• _What the task requires_:
Output the lines below exactly as they appear, leaving out the pictures.

• _Raw records_:
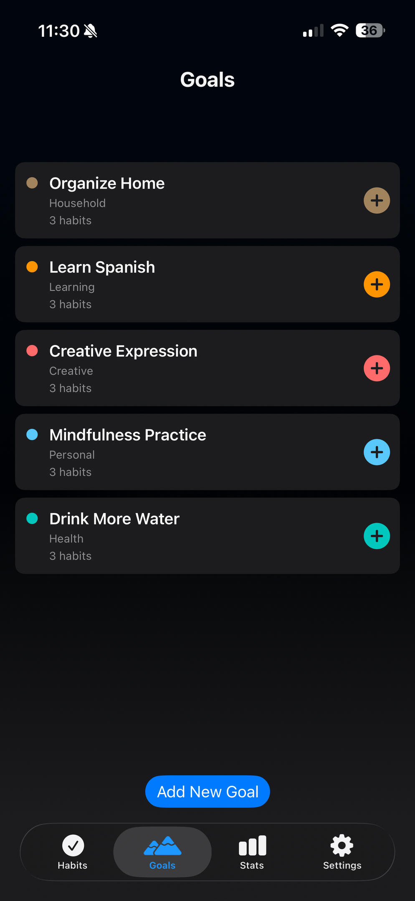Switch to the Stats tab
The height and width of the screenshot is (901, 415).
pyautogui.click(x=252, y=852)
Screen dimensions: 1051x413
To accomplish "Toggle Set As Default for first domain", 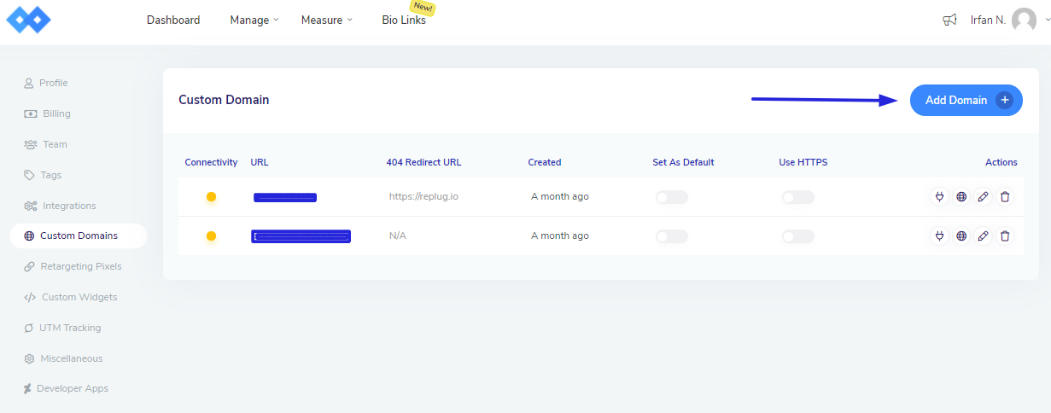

• _Task solution_:
Switch to the Stats tab
The height and width of the screenshot is (901, 415).
pyautogui.click(x=252, y=852)
Screen dimensions: 1051x413
To accomplish "Toggle Set As Default for first domain", 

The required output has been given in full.